● EXCERPT TO READ:
╔══

- Born: December 21, 1954
- Died: October 20, 2010 (aged 55)
- Education: University of Delaware
- Known for: Virtual LAN ATM Packet switching Active networking
- Awards: IEEE's Fred W. Ellersick Prize
- Scientific career
- Fields: Computer Engineering
- Workplaces: Bell Labs Bellcore Telcordia Technologies University of Delaware
- Doctoral advisor: Dave Farber

= W. David Sincoskie =

American computer scientist

Walter David "Dave" Sincoskie (December 21, 1954 – October 20, 2010) was an American computer engineer. Sincoskie installed the first Ethernet local area network at Bellcore, and helped invent voice over IP technology. Sincoskie authored the first local ATM specification. He is also the inventor of the VLAN.

==Education==
Sincoskie received the bachelor's degree, master's degree, and Ph.D in Electrical Engineering from the University of Delaware. His doctoral adviser was Dave Farber.

==Career==
Sincoskie worked for Bell Laboratories in Murray Hill from 1980 to 1983. In 1984 he moved to the newly formed Bellcore, where he was District Manager of the Computer Communications Research group for the first few years. During this time, Sincoskie worked on Internet telephony and as a result developed what is now known today as the VLAN.

╚══

● INSTRUCTION 1:
Do these statements agree with the Sincoskie biography? Answer yes or no for each, quoting the words of the biography that decide it: (a) Sincoskie worked for Bell Laboratories in Murray Hill from 1980 to 1983. (b) Sincoskie earned his Ph.D. at a university other than the University of Delaware. (c) Sincoskie moved to Bellcore in 1986.

● MATERIAL TO PROCESS:
╔══

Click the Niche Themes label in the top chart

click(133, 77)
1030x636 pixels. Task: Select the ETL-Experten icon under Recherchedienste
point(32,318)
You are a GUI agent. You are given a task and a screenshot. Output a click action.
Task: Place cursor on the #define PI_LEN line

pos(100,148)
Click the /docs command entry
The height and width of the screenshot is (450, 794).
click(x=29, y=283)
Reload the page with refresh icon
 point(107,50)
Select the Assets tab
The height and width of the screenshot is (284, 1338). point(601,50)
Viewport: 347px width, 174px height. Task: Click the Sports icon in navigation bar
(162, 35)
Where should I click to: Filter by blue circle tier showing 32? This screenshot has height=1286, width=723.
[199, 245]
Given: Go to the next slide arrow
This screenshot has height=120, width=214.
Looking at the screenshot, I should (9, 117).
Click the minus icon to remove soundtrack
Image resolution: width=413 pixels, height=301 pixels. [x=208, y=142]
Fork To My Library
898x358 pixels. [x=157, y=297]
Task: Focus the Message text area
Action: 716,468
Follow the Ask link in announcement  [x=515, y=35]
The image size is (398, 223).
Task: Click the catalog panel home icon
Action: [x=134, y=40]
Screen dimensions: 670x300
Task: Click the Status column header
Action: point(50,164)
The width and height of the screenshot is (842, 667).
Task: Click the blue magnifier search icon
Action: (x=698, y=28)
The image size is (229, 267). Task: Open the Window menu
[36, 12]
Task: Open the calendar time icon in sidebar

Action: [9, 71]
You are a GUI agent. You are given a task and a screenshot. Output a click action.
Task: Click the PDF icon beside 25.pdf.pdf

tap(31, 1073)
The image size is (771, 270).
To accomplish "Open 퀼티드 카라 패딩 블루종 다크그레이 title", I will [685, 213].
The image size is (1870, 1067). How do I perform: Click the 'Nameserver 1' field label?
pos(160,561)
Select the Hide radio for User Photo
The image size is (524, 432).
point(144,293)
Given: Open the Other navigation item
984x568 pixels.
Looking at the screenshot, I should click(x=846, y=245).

╚══

● INSTRUCTION 2:
Can you reproduce, line for line, the entries from the line that contains "Reload the page with refresh icon" through the line that contains "Action: (x=698, y=28)", with both of those lines included?

● CORRECT ANSWER 1:
(a) Yes: "Sincoskie worked for Bell Laboratories in Murray Hill from 1980 to 1983."
(b) No: "Sincoskie received the bachelor's degree, master's degree, and Ph.D in Electrical Engineering from the University of Delaware."
(c) No: "In 1984 he moved to the newly formed Bellcore"

● CORRECT ANSWER 2:
Reload the page with refresh icon
 point(107,50)
Select the Assets tab
The height and width of the screenshot is (284, 1338). point(601,50)
Viewport: 347px width, 174px height. Task: Click the Sports icon in navigation bar
(162, 35)
Where should I click to: Filter by blue circle tier showing 32? This screenshot has height=1286, width=723.
[199, 245]
Given: Go to the next slide arrow
This screenshot has height=120, width=214.
Looking at the screenshot, I should (9, 117).
Click the minus icon to remove soundtrack
Image resolution: width=413 pixels, height=301 pixels. [x=208, y=142]
Fork To My Library
898x358 pixels. [x=157, y=297]
Task: Focus the Message text area
Action: 716,468
Follow the Ask link in announcement  [x=515, y=35]
The image size is (398, 223).
Task: Click the catalog panel home icon
Action: [x=134, y=40]
Screen dimensions: 670x300
Task: Click the Status column header
Action: point(50,164)
The width and height of the screenshot is (842, 667).
Task: Click the blue magnifier search icon
Action: (x=698, y=28)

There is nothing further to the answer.